(Extracted data Opens)

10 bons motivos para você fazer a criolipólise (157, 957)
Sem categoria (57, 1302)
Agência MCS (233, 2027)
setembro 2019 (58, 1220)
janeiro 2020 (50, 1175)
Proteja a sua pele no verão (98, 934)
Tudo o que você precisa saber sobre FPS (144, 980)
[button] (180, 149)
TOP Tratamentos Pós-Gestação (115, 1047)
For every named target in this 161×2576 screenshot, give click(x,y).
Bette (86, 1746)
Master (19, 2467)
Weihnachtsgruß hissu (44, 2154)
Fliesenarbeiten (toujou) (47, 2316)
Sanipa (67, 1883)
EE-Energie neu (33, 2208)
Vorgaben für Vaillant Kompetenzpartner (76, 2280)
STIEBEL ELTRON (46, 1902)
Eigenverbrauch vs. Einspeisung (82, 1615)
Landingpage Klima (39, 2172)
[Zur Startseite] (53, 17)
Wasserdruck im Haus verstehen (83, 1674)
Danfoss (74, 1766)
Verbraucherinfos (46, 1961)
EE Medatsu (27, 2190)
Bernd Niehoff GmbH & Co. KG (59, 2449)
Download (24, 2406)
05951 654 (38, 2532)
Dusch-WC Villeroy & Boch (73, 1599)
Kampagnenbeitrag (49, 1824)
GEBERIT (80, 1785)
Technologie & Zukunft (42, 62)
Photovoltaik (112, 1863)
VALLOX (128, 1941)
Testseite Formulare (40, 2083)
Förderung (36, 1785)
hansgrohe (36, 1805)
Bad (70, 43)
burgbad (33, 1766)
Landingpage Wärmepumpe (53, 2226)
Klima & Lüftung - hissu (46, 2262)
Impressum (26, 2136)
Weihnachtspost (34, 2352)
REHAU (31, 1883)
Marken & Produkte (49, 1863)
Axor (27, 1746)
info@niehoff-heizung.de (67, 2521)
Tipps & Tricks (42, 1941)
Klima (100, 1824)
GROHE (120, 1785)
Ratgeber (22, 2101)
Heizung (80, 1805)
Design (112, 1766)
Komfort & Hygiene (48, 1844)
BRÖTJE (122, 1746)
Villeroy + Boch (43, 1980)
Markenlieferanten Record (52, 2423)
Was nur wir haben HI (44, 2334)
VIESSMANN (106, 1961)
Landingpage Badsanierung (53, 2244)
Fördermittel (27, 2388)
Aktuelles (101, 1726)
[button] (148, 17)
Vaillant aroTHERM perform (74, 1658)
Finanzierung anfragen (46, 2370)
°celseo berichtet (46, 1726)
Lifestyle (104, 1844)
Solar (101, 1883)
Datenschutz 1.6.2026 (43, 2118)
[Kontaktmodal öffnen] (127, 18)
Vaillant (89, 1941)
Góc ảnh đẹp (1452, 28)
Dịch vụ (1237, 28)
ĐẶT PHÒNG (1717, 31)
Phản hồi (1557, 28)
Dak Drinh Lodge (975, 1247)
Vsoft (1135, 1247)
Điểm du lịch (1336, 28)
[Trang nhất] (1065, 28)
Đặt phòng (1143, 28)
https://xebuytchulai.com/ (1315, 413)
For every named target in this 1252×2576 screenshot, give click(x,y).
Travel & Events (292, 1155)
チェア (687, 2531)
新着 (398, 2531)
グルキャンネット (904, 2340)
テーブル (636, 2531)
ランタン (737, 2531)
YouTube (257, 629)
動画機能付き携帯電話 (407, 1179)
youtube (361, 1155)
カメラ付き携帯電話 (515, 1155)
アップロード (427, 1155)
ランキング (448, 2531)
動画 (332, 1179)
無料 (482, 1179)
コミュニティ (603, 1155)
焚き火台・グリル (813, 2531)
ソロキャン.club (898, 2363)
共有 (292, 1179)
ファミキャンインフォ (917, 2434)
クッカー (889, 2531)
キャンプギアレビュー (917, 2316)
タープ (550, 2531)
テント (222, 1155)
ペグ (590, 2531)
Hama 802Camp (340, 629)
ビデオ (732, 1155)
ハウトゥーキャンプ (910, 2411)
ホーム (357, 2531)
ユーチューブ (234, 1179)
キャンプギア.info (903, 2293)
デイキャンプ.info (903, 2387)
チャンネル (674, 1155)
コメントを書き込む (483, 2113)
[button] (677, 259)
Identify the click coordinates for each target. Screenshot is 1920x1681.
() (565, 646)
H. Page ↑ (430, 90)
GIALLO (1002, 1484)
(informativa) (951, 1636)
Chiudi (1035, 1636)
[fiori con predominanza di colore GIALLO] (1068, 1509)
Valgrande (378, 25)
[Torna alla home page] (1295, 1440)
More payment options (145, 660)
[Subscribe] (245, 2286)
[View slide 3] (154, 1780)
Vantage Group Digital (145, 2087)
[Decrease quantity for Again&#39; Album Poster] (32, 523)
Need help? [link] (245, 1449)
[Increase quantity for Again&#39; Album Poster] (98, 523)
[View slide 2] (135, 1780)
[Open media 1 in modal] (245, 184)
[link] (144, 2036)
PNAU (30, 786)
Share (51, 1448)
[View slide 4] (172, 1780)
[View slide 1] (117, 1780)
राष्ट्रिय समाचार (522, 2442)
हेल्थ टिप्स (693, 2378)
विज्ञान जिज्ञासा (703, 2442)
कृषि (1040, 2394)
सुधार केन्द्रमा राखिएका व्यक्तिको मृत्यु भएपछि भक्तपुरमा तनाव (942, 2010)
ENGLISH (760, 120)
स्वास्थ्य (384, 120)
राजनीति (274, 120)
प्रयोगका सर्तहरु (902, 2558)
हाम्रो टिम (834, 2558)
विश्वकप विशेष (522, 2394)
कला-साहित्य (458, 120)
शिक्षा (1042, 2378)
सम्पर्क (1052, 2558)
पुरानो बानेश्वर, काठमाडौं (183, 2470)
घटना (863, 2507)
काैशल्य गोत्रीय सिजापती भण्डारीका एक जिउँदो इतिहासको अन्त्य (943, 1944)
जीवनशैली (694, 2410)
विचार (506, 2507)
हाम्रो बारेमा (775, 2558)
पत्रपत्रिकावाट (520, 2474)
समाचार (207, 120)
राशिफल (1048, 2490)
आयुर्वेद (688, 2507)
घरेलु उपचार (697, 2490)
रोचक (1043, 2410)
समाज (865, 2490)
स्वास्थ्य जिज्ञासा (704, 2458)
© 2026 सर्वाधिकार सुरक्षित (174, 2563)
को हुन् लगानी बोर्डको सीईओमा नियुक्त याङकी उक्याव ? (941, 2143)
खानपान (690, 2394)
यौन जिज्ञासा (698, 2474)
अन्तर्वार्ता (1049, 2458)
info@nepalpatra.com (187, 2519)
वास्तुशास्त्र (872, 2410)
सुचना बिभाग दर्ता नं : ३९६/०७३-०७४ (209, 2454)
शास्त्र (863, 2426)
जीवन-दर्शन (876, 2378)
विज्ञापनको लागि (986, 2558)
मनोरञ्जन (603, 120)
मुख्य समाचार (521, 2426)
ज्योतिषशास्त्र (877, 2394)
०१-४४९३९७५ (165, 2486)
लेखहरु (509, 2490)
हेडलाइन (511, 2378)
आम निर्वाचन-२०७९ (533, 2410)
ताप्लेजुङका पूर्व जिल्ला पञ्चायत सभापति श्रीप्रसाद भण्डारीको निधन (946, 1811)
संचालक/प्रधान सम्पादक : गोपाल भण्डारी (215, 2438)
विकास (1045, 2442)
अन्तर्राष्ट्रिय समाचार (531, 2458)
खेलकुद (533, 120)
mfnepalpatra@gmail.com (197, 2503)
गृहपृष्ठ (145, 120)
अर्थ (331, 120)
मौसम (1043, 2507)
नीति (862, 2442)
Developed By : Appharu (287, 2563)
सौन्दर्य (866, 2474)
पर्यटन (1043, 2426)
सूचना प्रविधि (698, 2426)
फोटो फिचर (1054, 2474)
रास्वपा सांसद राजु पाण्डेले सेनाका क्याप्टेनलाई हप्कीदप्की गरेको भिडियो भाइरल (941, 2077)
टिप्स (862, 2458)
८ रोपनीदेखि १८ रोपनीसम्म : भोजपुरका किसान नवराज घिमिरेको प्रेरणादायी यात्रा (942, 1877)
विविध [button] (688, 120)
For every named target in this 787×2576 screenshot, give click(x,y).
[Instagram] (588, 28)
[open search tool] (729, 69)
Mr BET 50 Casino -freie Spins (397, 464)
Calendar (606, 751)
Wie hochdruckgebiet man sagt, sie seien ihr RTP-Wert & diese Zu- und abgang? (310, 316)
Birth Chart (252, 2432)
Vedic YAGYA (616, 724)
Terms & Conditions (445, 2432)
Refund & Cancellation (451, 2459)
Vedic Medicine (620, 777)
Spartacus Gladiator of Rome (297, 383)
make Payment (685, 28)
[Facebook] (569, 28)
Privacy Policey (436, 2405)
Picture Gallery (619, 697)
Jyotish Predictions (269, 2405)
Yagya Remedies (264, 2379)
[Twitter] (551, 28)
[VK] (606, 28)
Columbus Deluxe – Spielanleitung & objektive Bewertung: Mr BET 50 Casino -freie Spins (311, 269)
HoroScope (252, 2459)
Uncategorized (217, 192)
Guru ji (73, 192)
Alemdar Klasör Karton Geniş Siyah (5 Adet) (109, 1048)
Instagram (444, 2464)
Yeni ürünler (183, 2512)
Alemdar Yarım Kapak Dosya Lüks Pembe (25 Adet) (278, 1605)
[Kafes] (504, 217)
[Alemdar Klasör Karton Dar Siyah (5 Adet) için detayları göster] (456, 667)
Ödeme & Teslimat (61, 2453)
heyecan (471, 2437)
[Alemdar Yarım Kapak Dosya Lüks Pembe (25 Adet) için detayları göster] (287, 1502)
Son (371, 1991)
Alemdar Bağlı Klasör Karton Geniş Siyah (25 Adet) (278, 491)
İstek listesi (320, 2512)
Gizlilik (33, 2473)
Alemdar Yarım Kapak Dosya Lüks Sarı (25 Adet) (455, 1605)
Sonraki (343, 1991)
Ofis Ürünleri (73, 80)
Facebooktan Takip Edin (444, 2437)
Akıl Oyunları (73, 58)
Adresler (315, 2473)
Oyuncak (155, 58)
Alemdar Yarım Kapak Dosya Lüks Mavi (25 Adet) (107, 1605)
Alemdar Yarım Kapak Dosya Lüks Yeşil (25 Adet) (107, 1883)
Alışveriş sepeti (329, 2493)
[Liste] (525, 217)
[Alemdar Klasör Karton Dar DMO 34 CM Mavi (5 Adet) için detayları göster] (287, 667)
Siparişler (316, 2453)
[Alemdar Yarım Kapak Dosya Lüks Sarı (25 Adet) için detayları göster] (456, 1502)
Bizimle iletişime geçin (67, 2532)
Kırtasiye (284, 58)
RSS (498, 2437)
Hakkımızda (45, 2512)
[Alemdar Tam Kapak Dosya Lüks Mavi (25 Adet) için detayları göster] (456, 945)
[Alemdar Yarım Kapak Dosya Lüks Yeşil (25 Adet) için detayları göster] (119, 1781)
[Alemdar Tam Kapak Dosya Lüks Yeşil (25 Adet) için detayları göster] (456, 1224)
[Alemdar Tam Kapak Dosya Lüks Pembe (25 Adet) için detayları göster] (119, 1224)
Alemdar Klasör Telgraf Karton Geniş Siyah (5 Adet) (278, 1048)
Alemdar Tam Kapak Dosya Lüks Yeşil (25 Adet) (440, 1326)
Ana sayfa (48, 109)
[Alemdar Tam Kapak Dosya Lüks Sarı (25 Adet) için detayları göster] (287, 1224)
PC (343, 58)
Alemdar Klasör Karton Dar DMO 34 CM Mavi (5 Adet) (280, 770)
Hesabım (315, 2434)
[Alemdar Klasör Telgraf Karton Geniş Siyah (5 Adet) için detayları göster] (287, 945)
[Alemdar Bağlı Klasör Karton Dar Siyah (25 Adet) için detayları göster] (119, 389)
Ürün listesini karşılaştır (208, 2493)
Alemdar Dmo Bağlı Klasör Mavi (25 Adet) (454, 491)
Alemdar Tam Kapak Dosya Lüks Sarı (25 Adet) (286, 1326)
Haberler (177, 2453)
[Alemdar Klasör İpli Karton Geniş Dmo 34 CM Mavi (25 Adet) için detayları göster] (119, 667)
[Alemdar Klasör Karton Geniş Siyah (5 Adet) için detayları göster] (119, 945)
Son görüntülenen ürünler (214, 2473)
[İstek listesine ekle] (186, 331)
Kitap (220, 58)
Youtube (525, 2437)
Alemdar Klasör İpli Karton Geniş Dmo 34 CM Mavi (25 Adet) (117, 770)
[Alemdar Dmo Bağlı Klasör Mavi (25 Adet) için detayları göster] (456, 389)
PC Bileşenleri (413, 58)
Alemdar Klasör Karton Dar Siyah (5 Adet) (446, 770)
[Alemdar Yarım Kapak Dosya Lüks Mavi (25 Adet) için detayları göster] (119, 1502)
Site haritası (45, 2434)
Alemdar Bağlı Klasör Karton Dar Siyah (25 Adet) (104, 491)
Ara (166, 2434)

(Extracted data Closes)

** Task item **
Between the first line of the entries above and the line with "Weihnachtsgruß hissu (44, 2154)", both included, copy every line exactly and nothing outside that range.

** Solution to this task **
10 bons motivos para você fazer a criolipólise (157, 957)
Sem categoria (57, 1302)
Agência MCS (233, 2027)
setembro 2019 (58, 1220)
janeiro 2020 (50, 1175)
Proteja a sua pele no verão (98, 934)
Tudo o que você precisa saber sobre FPS (144, 980)
[button] (180, 149)
TOP Tratamentos Pós-Gestação (115, 1047)
For every named target in this 161×2576 screenshot, give click(x,y).
Bette (86, 1746)
Master (19, 2467)
Weihnachtsgruß hissu (44, 2154)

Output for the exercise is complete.